Chroniques

par marc develey

récital Leon Fleisher

ProQuartet / Château de Fontainebleau
- 19 juin 2004
le pianiste Leon Fleisher aux rencontres ProQuartet de Fontainebleau
© dr

ProQuartet accueille Leon Fleisher dans la salle Belle Cheminée du Château de Fontainebleau. Le programme comporte une série de pièces courtes, en première partie : quatre compositions américaines contemporaines – Dina Koston : Messages I, 2002 ; George Perle : Musical offerings pour la main gauche, 1998 ; Leon Kirchner : Music for the left hand, 1995, toutes trois en création française ; Roger Sessions : From my Diary, 1939-1940 –, encadrées de deux œuvres de Bach transcrites pour piano (un choral de la Cantate BWV 208 et la Chaconne de la deuxième Partita en ré mineur pour violon seul, adaptée pour la main gauche par Brahms). En seconde partie, la Sonate en si bémol majeur D960 de Franz Schubert.

De la grande diversité de jeu que les quatre pièces américaines suggèrent au pianiste, on retiendra les résonances d’orgues, parfois aux limites du son, de Message I, les percussions des Musical offerings, les dynamiques lisztiennes de la toccata de Music de Kirchner, les arpèges liquides et vibratos des partitions de Sessions : vaste champ expressif, animé du jeu très rhétorique de Fleisher. Un son sans affèterie, une articulation toujours subtile et loin de toute superficialité révèle chacune de ces œuvres dans sa façon de faire parole et sa présence propres.

Cette même attention à la dictionse retrouve dans les deux œuvres de Johann Sebastian Bach. Portant la trace d’une musicalité nettement romantique, le style peut rappeler celui d’un Fisher, pour la belle régularité des basses obstinées et l’extraordinaire articulation du chant, l’épaisseur du son ayant parfois couleur de luth, de guitare ou d’orgue. Dans la Chaconne, en particulier, le jeu se fait attentif à la singularité du phrasé de chaque variation, sans qu’aucune préciosité interrompe jamais la clarté de l’interprétation – oubliées, alors, les quelques imprécisions, dans les aigus et dans les graves, trop résonantes, parfois, qui, ici et là, contrarient la lisibilité du contrepoint. Musique d’une douceur infinie, paraissant venir de trop loin pour qu’on puisse en ressortir avec la sensation de l’avoir comprise…

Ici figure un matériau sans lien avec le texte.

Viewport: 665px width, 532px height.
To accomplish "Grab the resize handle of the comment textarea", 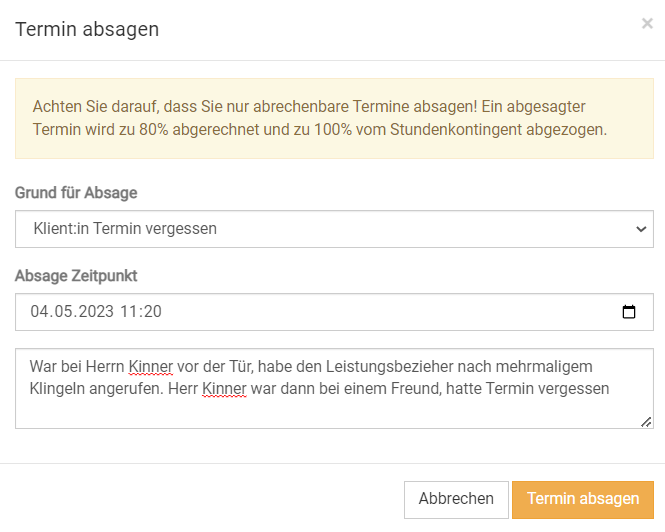I will 646,421.
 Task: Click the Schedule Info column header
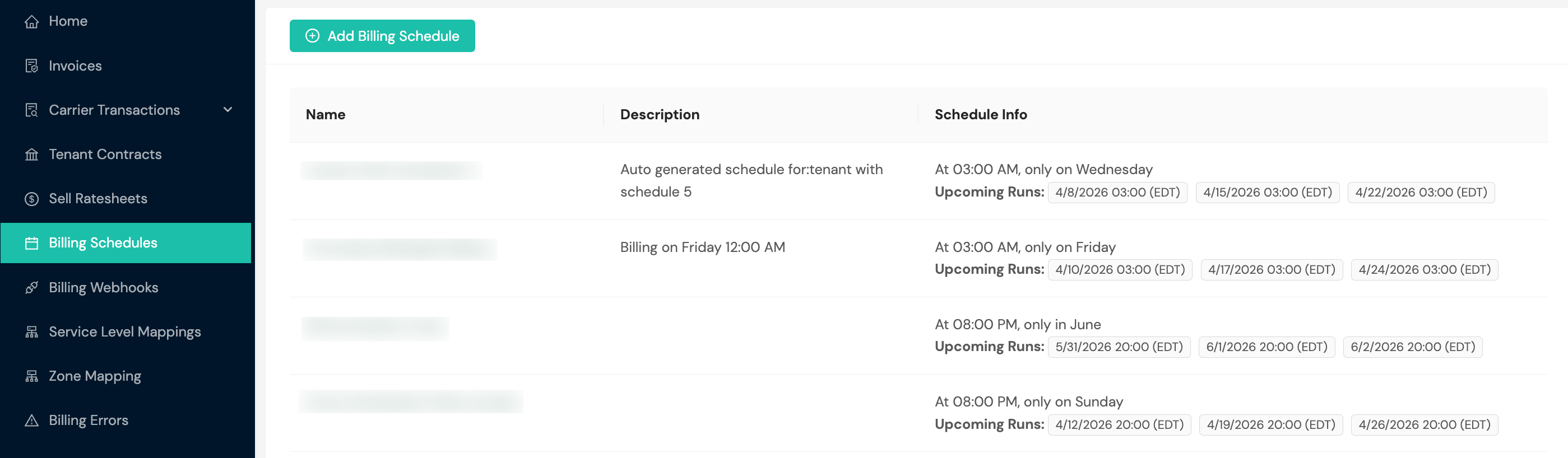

Toutes ces qualités transfigurent la Sonate de Schubert.
Le son, toujours organiquement lié au phrasé, affiche des caractéristiques qu’on ne connaît d’ordinaire qu’aux ensembles instrumentaux : cordes avec sourdine dans le second mouvement, cors dans le trio du troisième, quatuor dans le quatrième. Il est accessoire qu’il lui advienne de se montrer un peu pâteux dans les roulements graves du premier mouvement ou insuffisamment contrasté lors du passage forte mineur du quatrième. Pour nous redécouverte, la phrase schubertienne vit moins de sa référence habituelle au Lied que d’une articulation récitative. Le rubato est ainsi toujours présent. S’agissant de cette partition, cela aurait dû irriter. Très discret, pourtant, marquant de son style les quatre mouvements, et soutenu d’une inhabituelle attentions aux silences – en particulier dans le premier mouvement avant les reprise du thème –, il donne à entendre ce que le romantisme doit au jeu du désir et de sa difficile articulation avec le monde. La grande tension de l’espace musical schubertien entre l’unité de la forme et les contrastes locaux du matériau sonore se voit alors résolue dans l’enchaînement comme naturel entre phrases murmurées ou chantonnées et grandes plages affirmatives.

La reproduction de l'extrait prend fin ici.